→ Task statement
Could you reproduce, from the records below, everything from the line with "Viewport: 1000px width, 370px height." down to the line with "Given: Click the orange N client request dot", keeping both of those lines and changing nothing?

→ Information provided
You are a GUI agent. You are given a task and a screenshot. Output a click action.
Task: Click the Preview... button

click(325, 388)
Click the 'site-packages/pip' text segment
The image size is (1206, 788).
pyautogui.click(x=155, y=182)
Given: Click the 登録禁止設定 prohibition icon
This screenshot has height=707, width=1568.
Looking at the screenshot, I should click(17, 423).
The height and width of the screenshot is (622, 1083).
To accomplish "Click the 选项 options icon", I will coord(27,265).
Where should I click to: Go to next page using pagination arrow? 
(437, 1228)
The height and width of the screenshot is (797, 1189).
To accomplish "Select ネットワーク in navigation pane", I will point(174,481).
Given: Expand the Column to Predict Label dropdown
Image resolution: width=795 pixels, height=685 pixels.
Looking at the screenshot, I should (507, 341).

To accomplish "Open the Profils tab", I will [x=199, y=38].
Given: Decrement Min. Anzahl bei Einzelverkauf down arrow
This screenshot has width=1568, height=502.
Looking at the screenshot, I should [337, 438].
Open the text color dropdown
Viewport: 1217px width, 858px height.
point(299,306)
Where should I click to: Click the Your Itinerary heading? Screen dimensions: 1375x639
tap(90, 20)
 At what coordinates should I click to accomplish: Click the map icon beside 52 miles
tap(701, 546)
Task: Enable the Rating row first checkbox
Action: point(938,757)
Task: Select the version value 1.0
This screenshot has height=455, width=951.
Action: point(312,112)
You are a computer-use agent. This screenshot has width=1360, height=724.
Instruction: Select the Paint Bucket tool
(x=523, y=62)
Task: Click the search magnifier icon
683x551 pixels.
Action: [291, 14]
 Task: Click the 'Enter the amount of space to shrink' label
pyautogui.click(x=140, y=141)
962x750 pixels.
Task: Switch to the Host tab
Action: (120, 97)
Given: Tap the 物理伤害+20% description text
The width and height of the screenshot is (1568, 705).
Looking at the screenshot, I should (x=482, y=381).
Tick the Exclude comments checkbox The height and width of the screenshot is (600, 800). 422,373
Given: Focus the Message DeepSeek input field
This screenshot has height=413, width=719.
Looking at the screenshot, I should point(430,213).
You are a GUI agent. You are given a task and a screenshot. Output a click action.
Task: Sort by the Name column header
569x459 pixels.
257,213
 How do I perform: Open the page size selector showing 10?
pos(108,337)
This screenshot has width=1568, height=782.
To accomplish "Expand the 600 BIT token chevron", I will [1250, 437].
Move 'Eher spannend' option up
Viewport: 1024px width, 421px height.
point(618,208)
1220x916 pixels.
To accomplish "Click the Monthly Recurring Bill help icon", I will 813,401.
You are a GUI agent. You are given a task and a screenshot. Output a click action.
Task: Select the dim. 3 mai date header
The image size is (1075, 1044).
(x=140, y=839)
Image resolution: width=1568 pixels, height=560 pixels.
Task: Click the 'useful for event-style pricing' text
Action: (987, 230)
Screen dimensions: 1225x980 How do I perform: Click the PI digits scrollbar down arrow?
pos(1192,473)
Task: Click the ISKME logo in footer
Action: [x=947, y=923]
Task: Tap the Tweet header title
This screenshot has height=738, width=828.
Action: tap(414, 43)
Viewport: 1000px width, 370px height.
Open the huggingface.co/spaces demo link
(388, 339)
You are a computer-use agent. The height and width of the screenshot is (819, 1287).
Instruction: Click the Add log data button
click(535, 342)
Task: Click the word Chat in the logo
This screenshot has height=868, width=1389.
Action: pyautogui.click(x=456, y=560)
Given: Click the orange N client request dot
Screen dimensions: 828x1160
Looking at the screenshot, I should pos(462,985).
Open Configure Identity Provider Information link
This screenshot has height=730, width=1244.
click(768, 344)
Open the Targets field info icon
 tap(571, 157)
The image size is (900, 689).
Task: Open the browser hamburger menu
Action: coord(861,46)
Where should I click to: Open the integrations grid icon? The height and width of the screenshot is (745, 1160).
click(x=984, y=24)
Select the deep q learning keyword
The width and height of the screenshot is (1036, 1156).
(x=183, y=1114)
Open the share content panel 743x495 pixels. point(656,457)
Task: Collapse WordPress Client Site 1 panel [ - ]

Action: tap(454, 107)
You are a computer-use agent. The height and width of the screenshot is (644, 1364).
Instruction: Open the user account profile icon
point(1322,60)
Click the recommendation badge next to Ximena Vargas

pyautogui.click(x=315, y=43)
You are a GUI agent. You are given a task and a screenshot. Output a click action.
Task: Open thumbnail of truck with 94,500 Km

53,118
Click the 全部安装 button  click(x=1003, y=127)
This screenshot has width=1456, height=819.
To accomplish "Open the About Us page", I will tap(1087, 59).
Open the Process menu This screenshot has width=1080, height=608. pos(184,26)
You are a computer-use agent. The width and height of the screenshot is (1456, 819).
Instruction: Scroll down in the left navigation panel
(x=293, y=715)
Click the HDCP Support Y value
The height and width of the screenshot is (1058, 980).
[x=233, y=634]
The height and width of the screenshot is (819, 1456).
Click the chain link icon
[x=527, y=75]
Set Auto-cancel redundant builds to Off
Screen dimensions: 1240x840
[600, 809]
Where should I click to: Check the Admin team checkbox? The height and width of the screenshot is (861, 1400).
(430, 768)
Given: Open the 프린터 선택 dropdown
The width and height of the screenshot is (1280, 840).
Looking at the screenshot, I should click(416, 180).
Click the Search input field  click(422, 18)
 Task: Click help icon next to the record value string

→ Output of the task
Viewport: 1000px width, 370px height.
Open the huggingface.co/spaces demo link
(388, 339)
You are a computer-use agent. The height and width of the screenshot is (819, 1287).
Instruction: Click the Add log data button
click(535, 342)
Task: Click the word Chat in the logo
This screenshot has height=868, width=1389.
Action: pyautogui.click(x=456, y=560)
Given: Click the orange N client request dot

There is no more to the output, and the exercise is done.